The rink's future remains clouded by bankruptcy proceedings. The owners listed more than $577,000 in liabilities when they filed for protection from creditors in November.

The business owed $136,266 in back rent, $200,000 to investor Joseph Haw, $150,000 to investor Charles Pratt and $26,000 for roller skates, according to court documents. The owners claimed $634,709 in assets.

The rink's landlord, CRP Holdings Whitehead LLC, said Skateworks had failed to address "breaches of the lease" despite written notices, legal pleadings and oral arguments in court. The landlord estimated that it has spent approximately $30,000 in attorneys' fees and expenses trying to get the rink's operators to comply with their lease.

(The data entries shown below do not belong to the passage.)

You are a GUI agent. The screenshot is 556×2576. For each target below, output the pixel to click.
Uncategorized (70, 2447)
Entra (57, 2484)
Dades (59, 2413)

Wilson attributed many of the financial problems to the sluggish economy and shortened hours of operation. Owners had originally expected to have skate sessions as late as 4 a.m. County code stipulates a midnight closing.

"That meant we lost a third of our anticipated revenue," Wilson said. "It is like telling a restaurant it can serve breakfast and lunch, but not dinner."

Wilson said the partners have sunk about $1 million into the business and expect to weather the bankruptcy.

"Businesses like us are struggling across the country," he said. "We will reorganize, just like other businesses are doing."

The rink has been sued at least 10 times. Five of those suits resulted in judgments against the rink's owners, four are pending, and one was dismissed.

One of the pending suits was filed last summer in Baltimore County Circuit Court on behalf of Travis A. Baxter, 26, who was hit by gunfire outside the rink in February 2009. Baxter contends that Skateworks had inadequate security and a history of police calls; he is seeking $10 million.

Baxter's attorney said this week that he had received no response to his lawsuit from Skateworks' lawyers and that he intends to file for a default judgment as a result.

"They had every chance to respond," attorney Mark A. Epstein said.